### WHAT THIS TASK INVOLVES:
Your reply should be a single number, the count of lines in the records that contain the string "Given".

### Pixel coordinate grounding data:
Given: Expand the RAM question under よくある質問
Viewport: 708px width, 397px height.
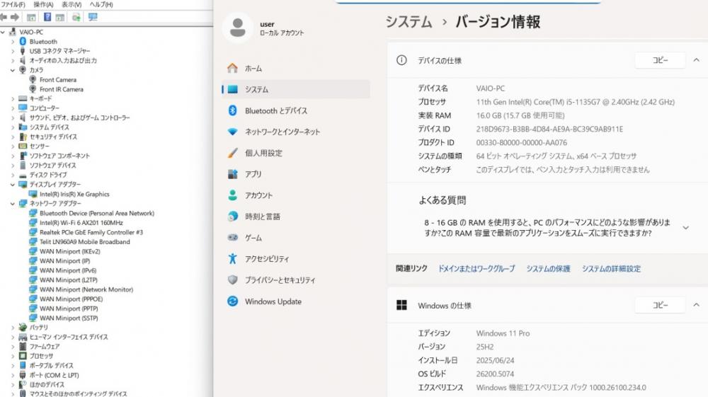Looking at the screenshot, I should 685,228.
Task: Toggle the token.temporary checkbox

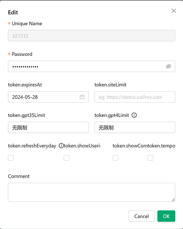Action: click(150, 158)
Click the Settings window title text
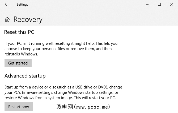 [x=22, y=5]
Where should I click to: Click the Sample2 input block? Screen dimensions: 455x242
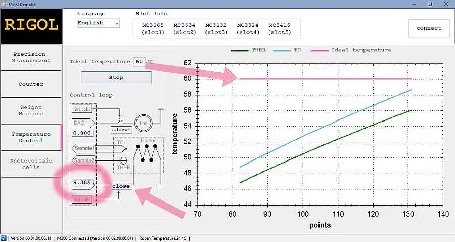pos(84,160)
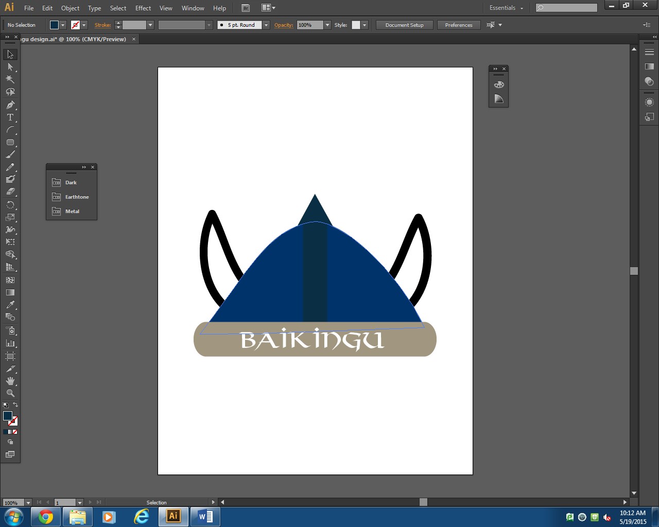Pick the Magic Wand tool
The height and width of the screenshot is (527, 659).
pos(10,79)
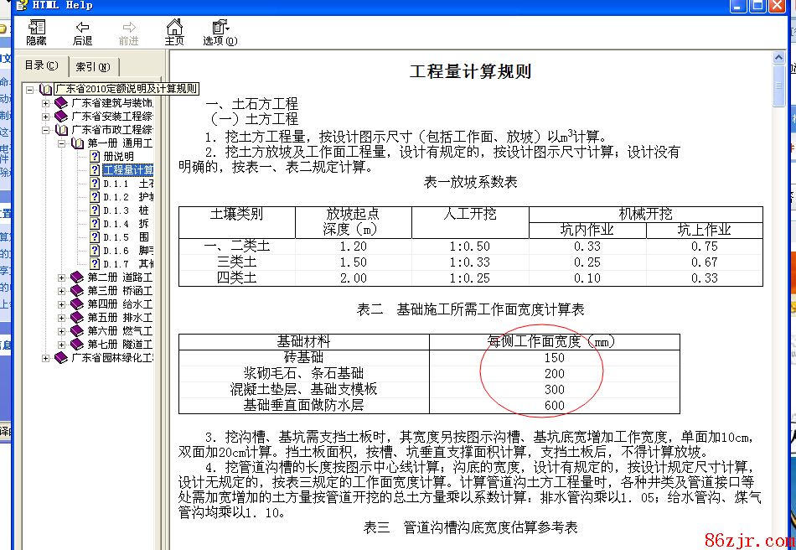
Task: Click the 册说明 help page icon
Action: click(x=96, y=157)
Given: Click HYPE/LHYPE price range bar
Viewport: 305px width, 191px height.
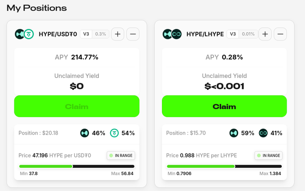Looking at the screenshot, I should coord(224,166).
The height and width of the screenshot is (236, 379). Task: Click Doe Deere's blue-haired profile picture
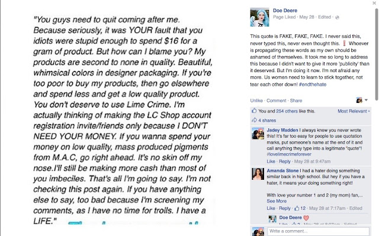(259, 17)
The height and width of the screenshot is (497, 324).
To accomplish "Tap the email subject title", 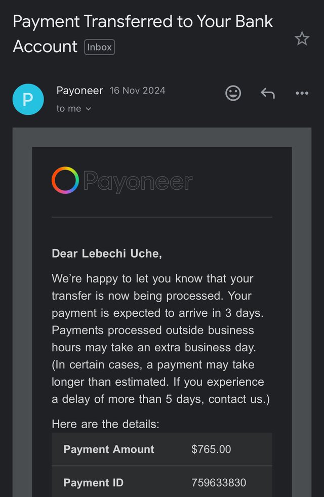I will (x=143, y=34).

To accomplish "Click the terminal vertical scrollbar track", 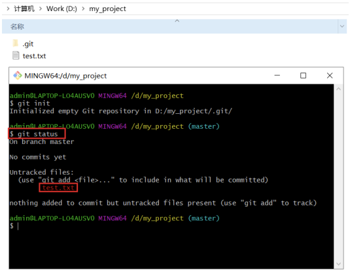I will pyautogui.click(x=338, y=176).
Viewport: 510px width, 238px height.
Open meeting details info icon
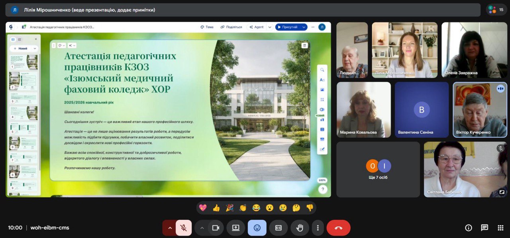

### YOUR RESPONSE:
2